After all, coffee – in everything from the most traditional to the most cutting-edge forms – has never been so wildly popular. Everyone’s going crazy about everything from specialty single origins to experimental creations such as nitro coffee and coffee in capsules for homemade cocktails, not to mention the wide range of brewing and flavouring options.
There’s something to suit all tastes and the number of new enthusiasts keeps growing, as do the ranks of people simply taking an interest and expert “coffee sommeliers”, who are also known as “coffeliers”.
What was once seen by many as a typically Italian drink now has a distinctly international feel and it has established itself as a key contributor to the balance of a range of cocktails.
The growing trend seems to be driving genuine cultural evolution, but is it just a passing fad or are genuine pleasures of the palate truly being appreciated?
Every coffee has a tale to tell and a selection of distinguishing characteristics that go better with some ingredients than others.
At a time when the cocktail world is becoming increasingly prestigious, a simple ingredient like coffee must be broken down and examined in detail in order to play a starring role in drinks whose many delights should always include the element of surprise.
After all, a cocktail is much more than just a mixture of ingredients or a new trend: it’s a display of human capabilities that’s based on in-depth knowledge of the ingredients, coffee, brewing and state-of-the-art blending technology.
Like modern-day alchemists, the great bartenders are looking beyond tried and tested classics such as the Black Russian, White Russian, Alexander and Irish Coffee, as they aim to introduce consumers to new taste sensations.
Consequently, coffee cocktails are evolving and reaching new heights in terms of their flavours, fragrances and other features.

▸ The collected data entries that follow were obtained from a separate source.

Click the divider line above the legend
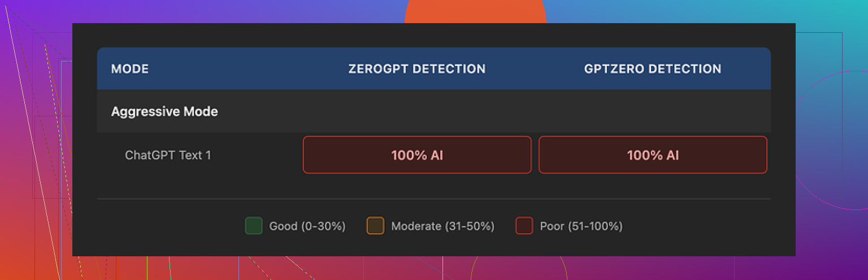The height and width of the screenshot is (280, 868). [434, 199]
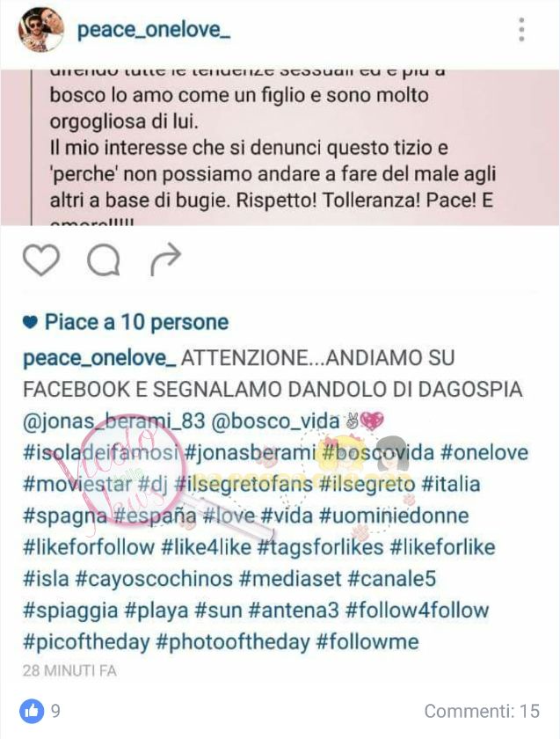The height and width of the screenshot is (739, 560).
Task: Tap the heart like icon
Action: [41, 260]
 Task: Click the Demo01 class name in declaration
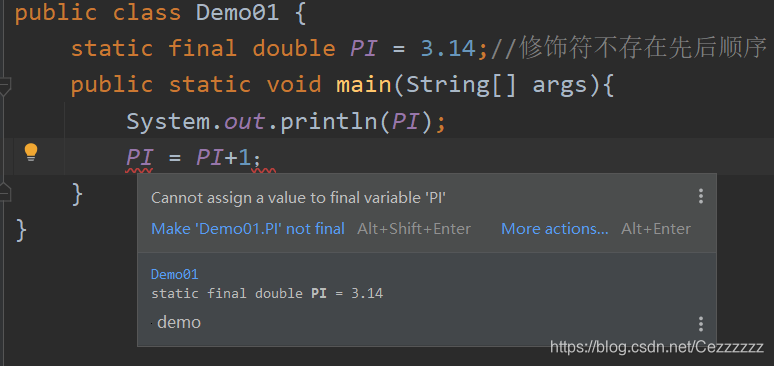tap(237, 13)
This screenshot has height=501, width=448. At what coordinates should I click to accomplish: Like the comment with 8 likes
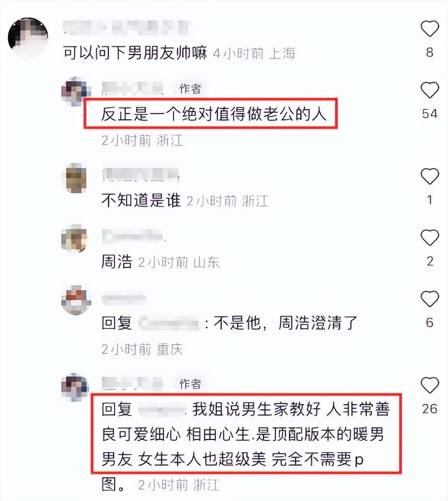pyautogui.click(x=430, y=29)
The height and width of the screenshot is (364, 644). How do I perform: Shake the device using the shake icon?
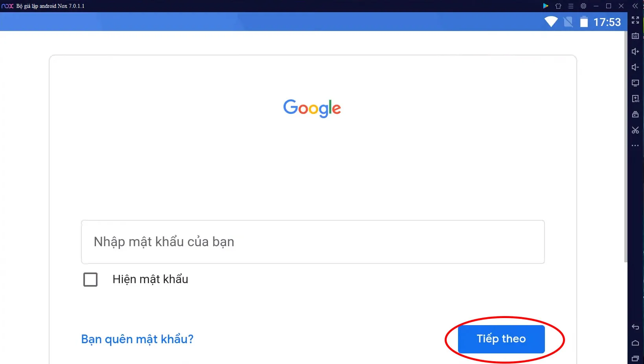635,114
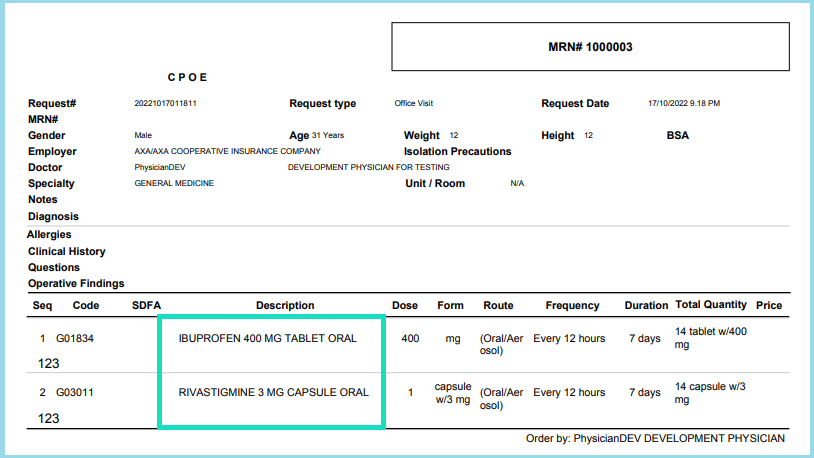This screenshot has height=458, width=814.
Task: Click the request date 17/10/2022 9.18 PM
Action: point(684,104)
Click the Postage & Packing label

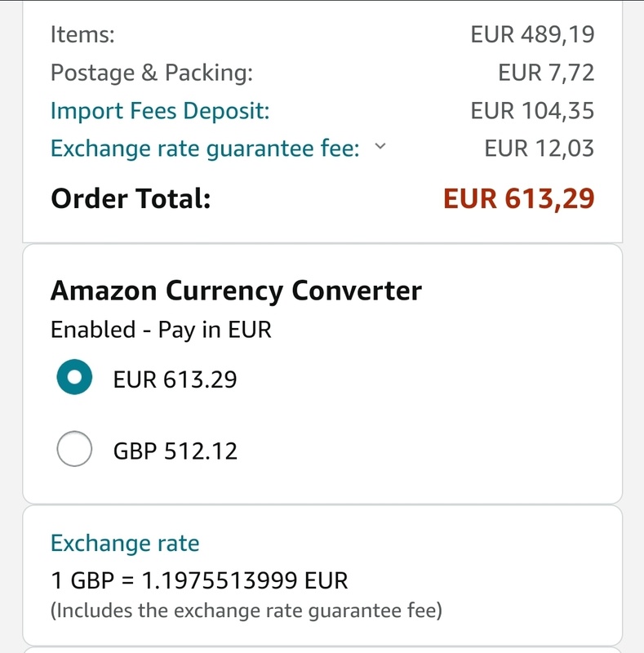151,73
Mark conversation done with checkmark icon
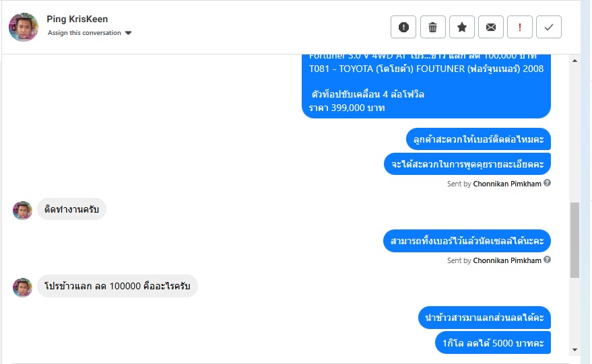This screenshot has width=592, height=364. pos(549,27)
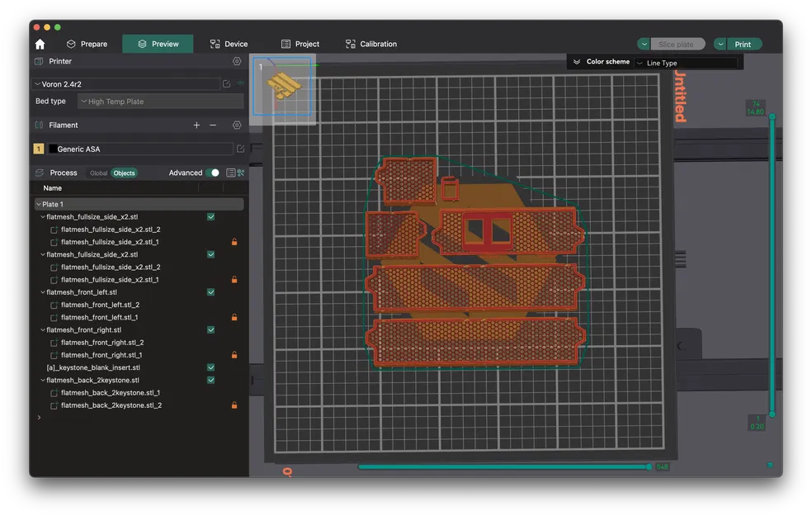This screenshot has height=516, width=812.
Task: Uncheck the [a]_keystone_blank_insert.stl checkbox
Action: pos(211,367)
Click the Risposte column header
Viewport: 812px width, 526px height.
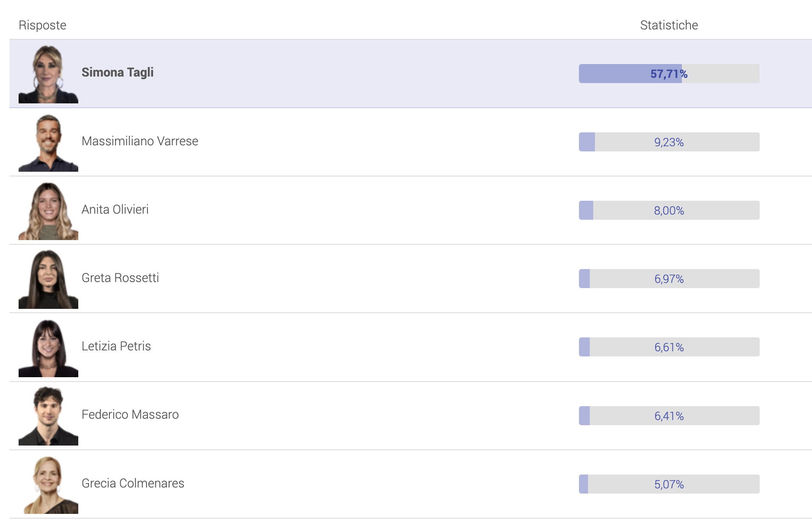42,25
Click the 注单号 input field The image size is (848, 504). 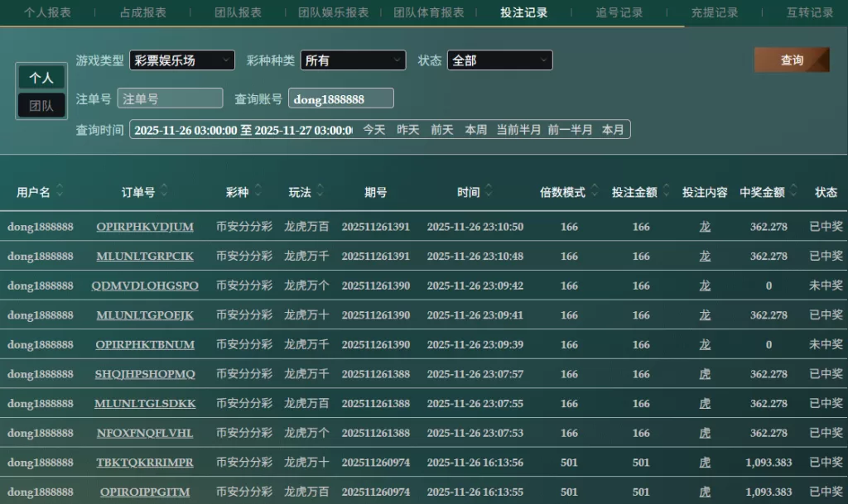[170, 98]
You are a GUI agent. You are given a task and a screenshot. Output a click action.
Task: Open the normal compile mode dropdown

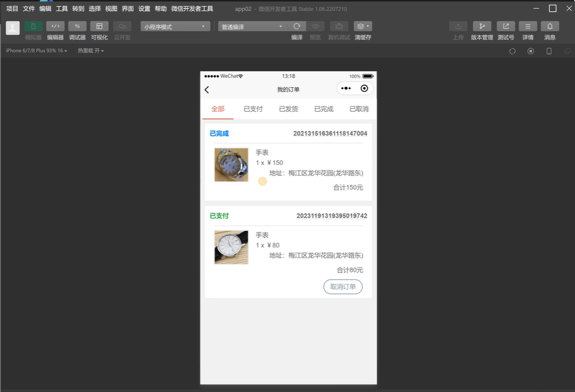(x=252, y=27)
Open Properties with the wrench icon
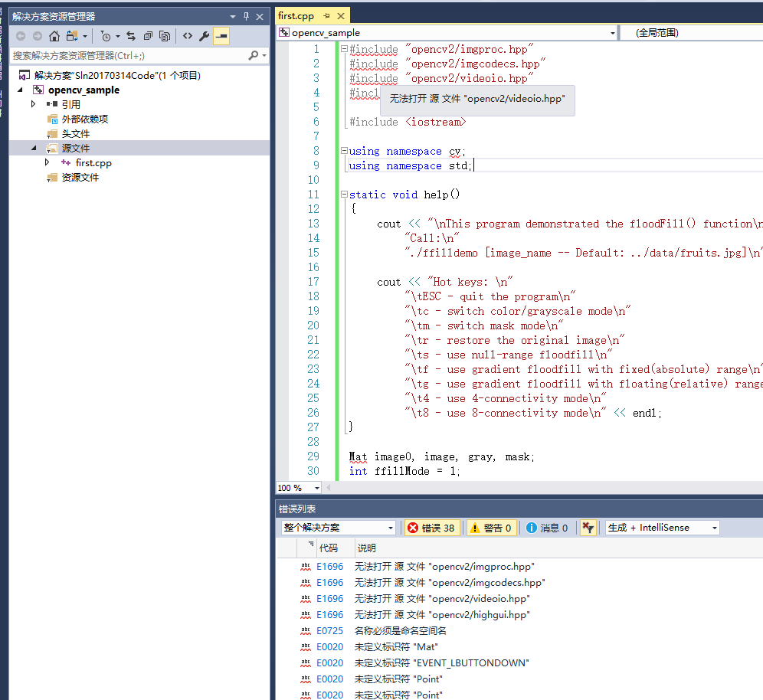The image size is (763, 700). click(x=204, y=36)
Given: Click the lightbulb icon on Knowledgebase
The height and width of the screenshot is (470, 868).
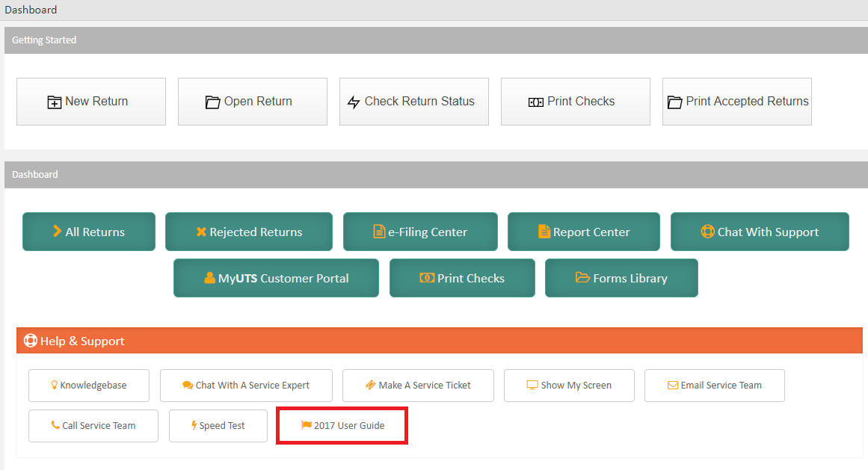Looking at the screenshot, I should coord(55,385).
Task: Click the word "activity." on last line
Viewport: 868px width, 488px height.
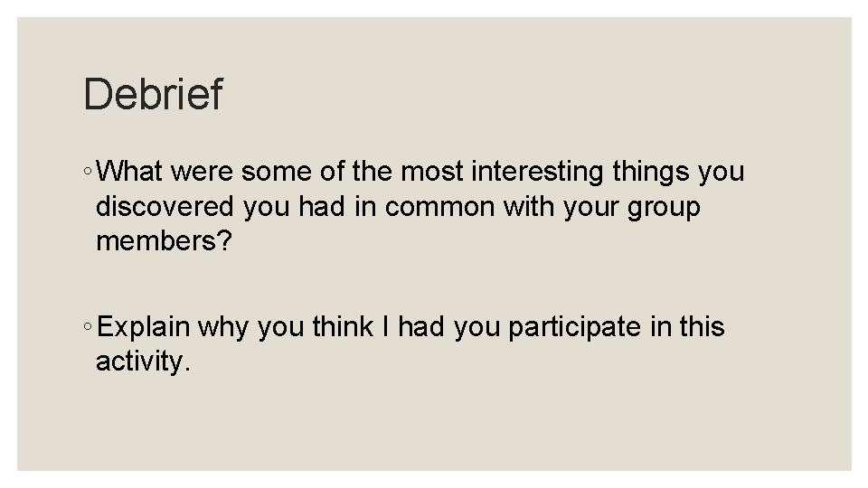Action: click(x=143, y=361)
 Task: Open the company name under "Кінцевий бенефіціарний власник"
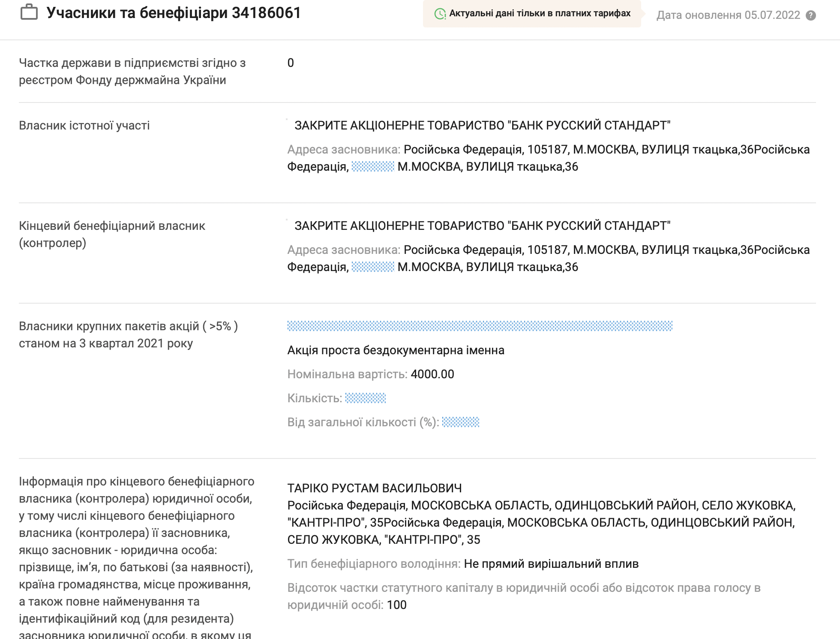tap(482, 226)
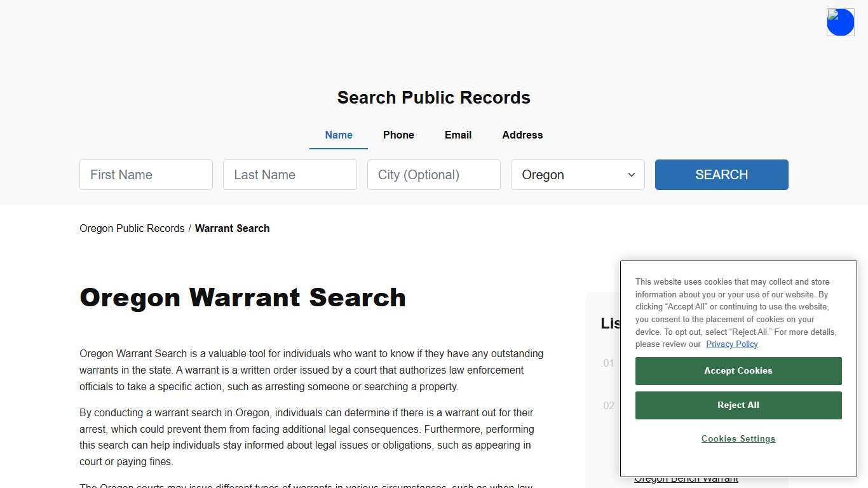The width and height of the screenshot is (868, 488).
Task: Select the Name search tab
Action: (338, 135)
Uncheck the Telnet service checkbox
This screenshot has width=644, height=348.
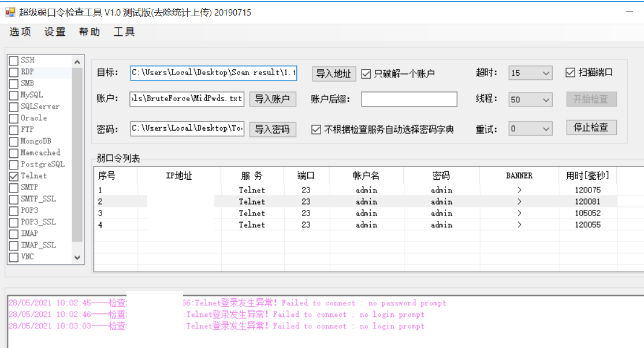coord(14,176)
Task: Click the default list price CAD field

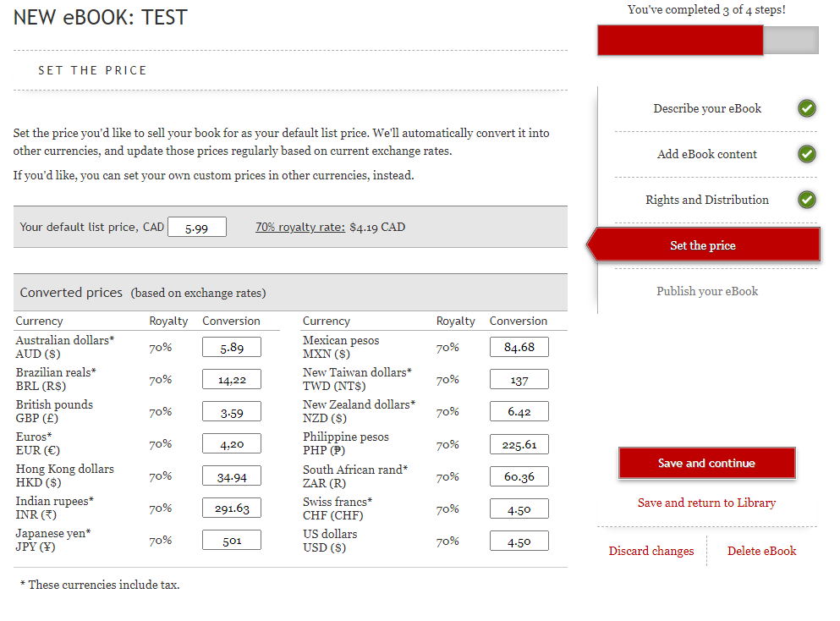Action: tap(197, 227)
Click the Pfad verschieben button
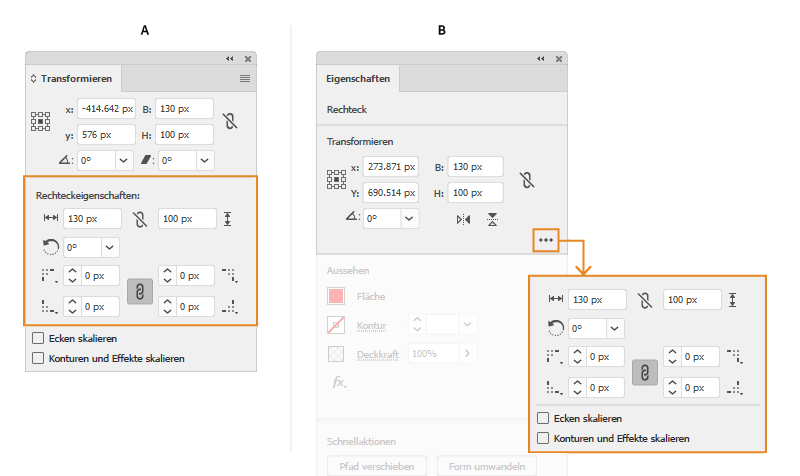The width and height of the screenshot is (800, 476). (377, 465)

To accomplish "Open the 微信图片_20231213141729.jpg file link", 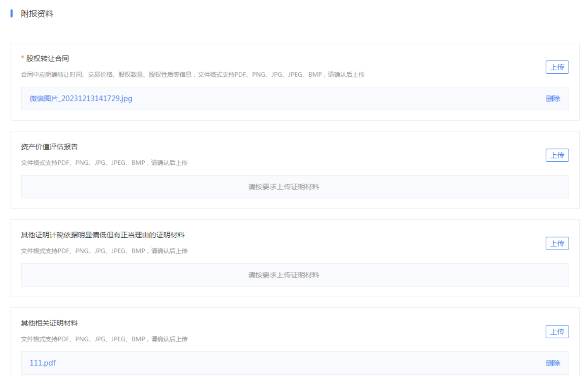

Meanwhile, scientists have highlighted the potential benefits of coffee, which can promote the digestive process and a properly functioning colon, while also protecting both the colon and the liver. Coffee cocktails were once seen as a strictly after-dinner affair but now they’re often also enjoyed before meals because they’ve become popular aperitifs.
The whole experience leads us into delectable new ground, where fresh flavours can be savoured.
Here’s a tip from Manuel: if you’d like to get creative and come up with your own concoctions, as well as thinking about the combinations of alcoholic ingredients, bear in mind that the acidity of Arabica can play a key part in aperitifs because it can make the mouth water. Meanwhile, Robusta’s bitterness means it has sharper, savoury notes to offer. Whatever you choose, espresso is the best type of coffee to use when making cocktails.